# Flugzeugkondensstreifen nachmachen



## Rodpacker (15. Mai 2003)

hallo,
ich bräuchte 'nen Tutorial wie ich es hinbekomme, dass z.B. eine Schrift so aussieht wie die Kondensstreifen von Flugzeugen.  Diese "Spuren" die Flugzeuge am Himmelhinterlassen und die dann mit der Zeit verblassen.  Sie sind schlauchförmig und werden mit der Zeit immer transparenter allerdings nicht gleichmäßig.... und genau diesen Effekt bräuchte ich....

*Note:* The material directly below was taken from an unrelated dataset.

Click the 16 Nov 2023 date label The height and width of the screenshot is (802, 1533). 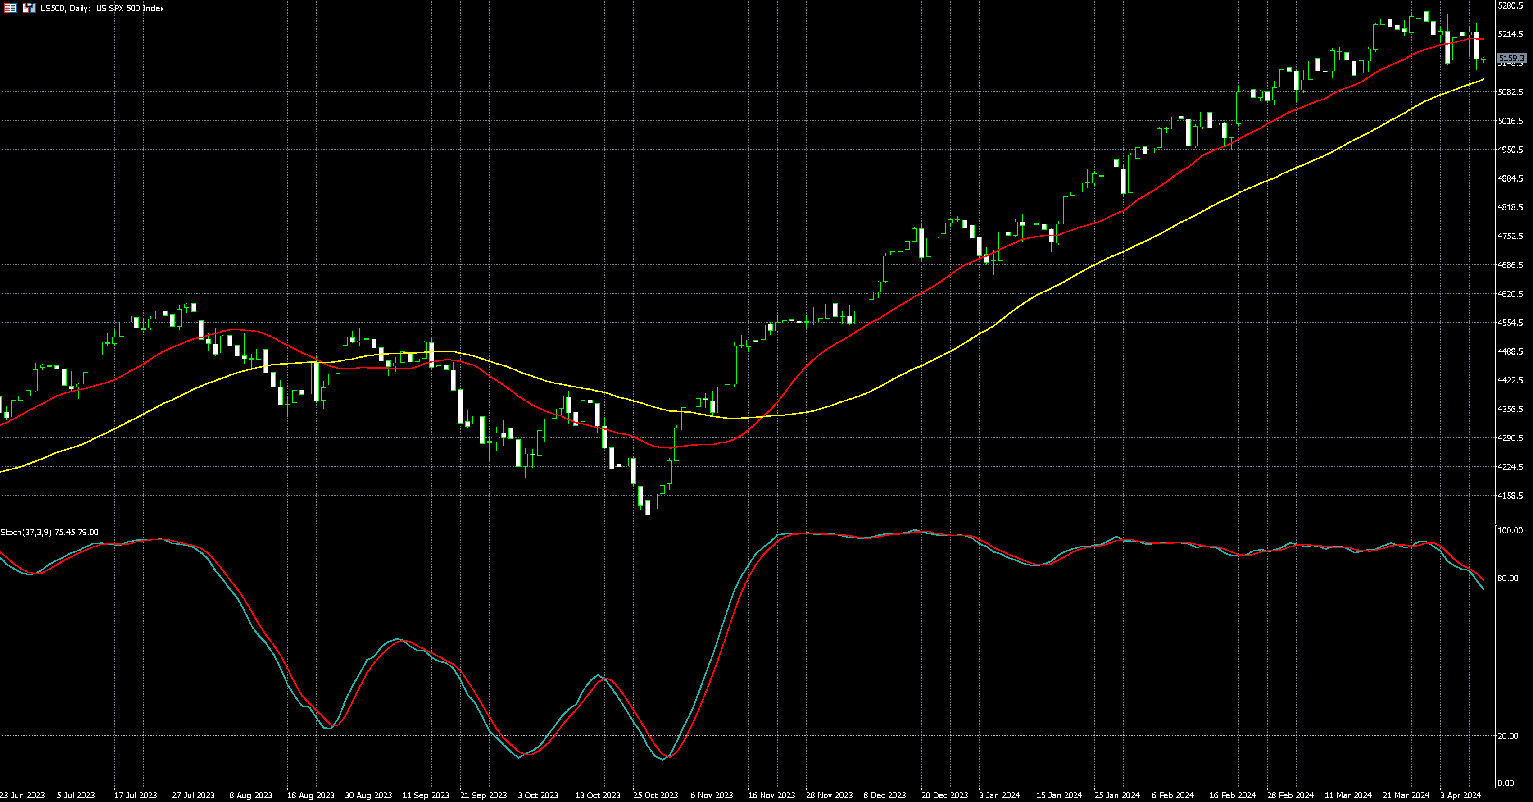[771, 795]
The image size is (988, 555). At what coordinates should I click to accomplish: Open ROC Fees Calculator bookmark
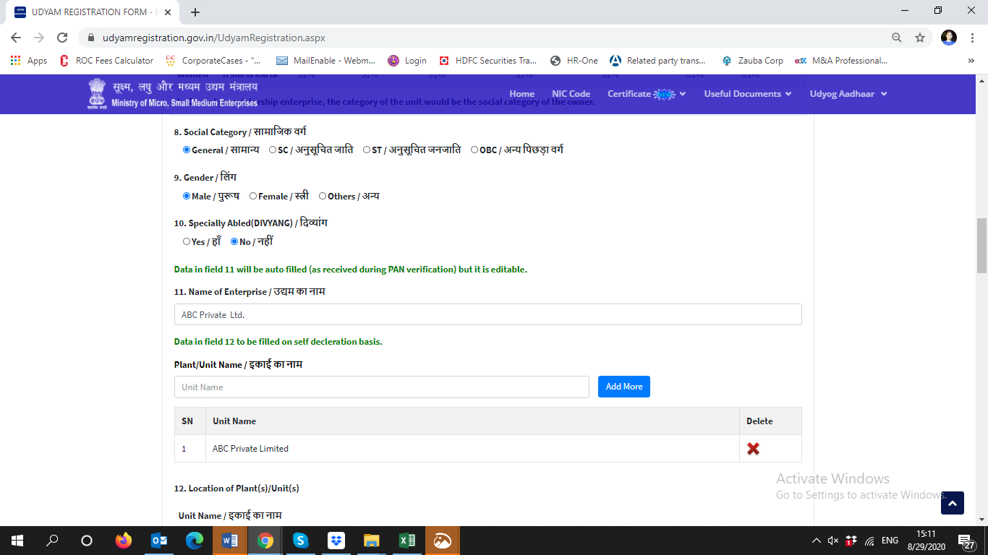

wär echt saucool, wenn jemand heir 'ne Lösung wüßte!!!!

danke mfg Rodpacker


----------



## LostPixel (21. Mai 2003)

Kannst mir ja mal ein Foto von Kondensstreifen schicken damit ich mir was drunter vorstellen kann.
Hast du schon irgendwelche Tests in Photoshop gemacht?


----------



## Kind der Sonne (21. Mai 2003)

Folgende Lösung ist "zusammengedacht":

Du machst eine Linie, die immer dünner wird. Wie das geht weiß ich aber nicht  

Dann filterst du ungefähr zehnmal mit dem Gaußschen Weichzeichner drüber und versuchst dann mit einem anderen Filter (Störungsfilter???) unregelmäßige Fleckchen hinzubekommen.


----------



## Philip Kurz (21. Mai 2003)

Hm, eine Linie die immer dünner wird ...

Das könnte man mit dem Polygonlasso machen, also quasi ein langes, dünnes dreieck.


----------



## Philip Kurz (21. Mai 2003)

Jap, ich habe mal was ausprobiert. Aber je öfter ich es sehe, umso schlechter sieht es aus. Aber das mit den Störungen kriegt man unter Umständen auch mit Renderingfilter > Wolken hin. Das überflüssige wegschneiden, Gauscher Weichzeichner und Ineinanderkopieren.


----------



## cur (22. Mai 2003)

Hi,
dann nehm doch einfach das Pinsel-Werkzeug und geh dann  nochmal mit dem Gausschen Weichzeichner drüber, dann wird es "flockiger", und nicht so gleichmäßig  

cur


----------



## Raymi (22. Mai 2003)

ich würde die airbrush nehmen und also kopf würde ich einen, mit einer störung versehenen kopf nehmen, dann die linie einfach etwas sprühen und mit dem wischfinger bearbeiten


----------



## Sebastian Wramba (22. Mai 2003)

aber bei dem bild ist ja nur ein streifen hinter der klaren schrift.
er will aber die schrift wie den weißen streifen haben.


----------



## Philip Kurz (23. Mai 2003)

Stimmt (erst lesen...).

Dann würde ich sagen, weiße Schrift, Weichzeichner, Störungen hinzufügen, mit dem Radiergummi ein bischen was wegmachen oder vielleicht auch etwas verwischen, vor einen Wolkenhintergrund und die Deckkraft verringern.
Das sieht dann so aus, als wenn ein Flugzeug eine Liebesbotschaft an den Himmel geschrieben hätte (oder was anders  ).


----------